Profesor Riset di Badan Riset dan Inovasi Nasional (BRIN) Siti Zuhro sependapat dengan Ray. Kompetisi di antara partai-partai KIM sangat mungkin terjadi di pilkada karena partai tidak hanya berhitung kemenangan pilkada ini untuk kepentingan jangka pendek, tetapi jangka panjang, yakni Pemilu 2029.
”Seperti Jabar, saya rasa Golkar juga tidak ingin wilayahnya diambil alih partai lain. Jabar merupakan wilayah yang sangat strategis karena menjadi lumbung suara, baik di pemilihan legislatif maupun pemilihan presiden nanti. Jakarta, kan, lebih kecil dari Jabar. Cuma secara barometer politik, itu mungkin Jakarta lebih diperhitungkan,” kata Siti Zuhro.
Ketua Badan Pemenangan Pemilu (Bappilu) PDI-P Bambang Wuryanto menegaskan, saat ini proses penjaringan sudah selesai dan akan masuk tahapan penyaringan sejumlah nama. Ia mengungkapkan nama Ono Surono masuk sebagai salah satu nama yang diperhitungkan untuk dimajukan di Pilgub Jabar.

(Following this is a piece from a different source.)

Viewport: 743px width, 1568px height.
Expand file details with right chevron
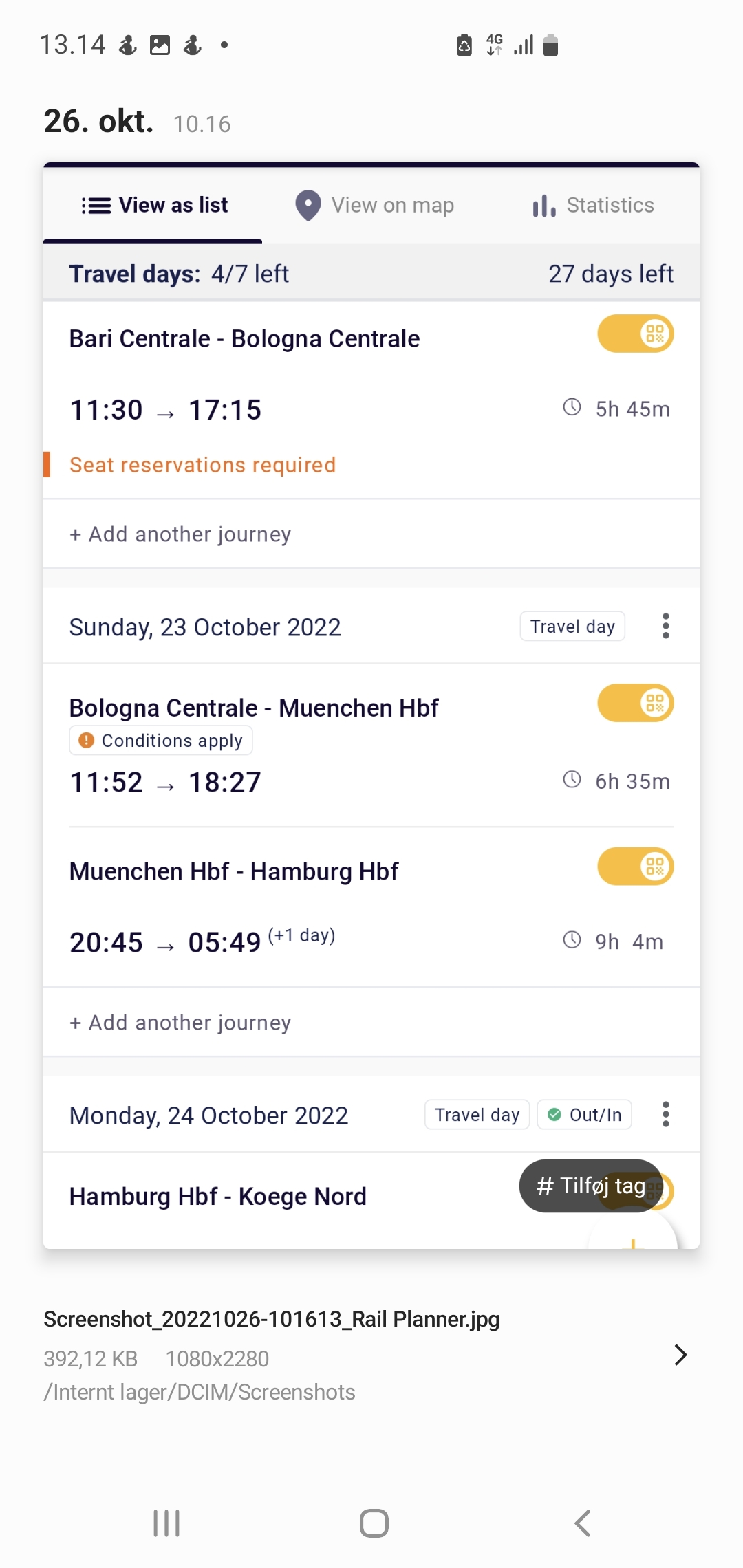[680, 1355]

Bambang juga mengatakan bahwa partainya kemungkinan akan menyerahkan satu sampai dua nama kepada Ketua Umum PDI-P Megawati Soekarnoputri untuk Pilgub Jabar. Setelah itu, Megawati akan memutuskan siapa yang akan diusung partai banteng moncong putih tersebut untuk Pilgub Jabar.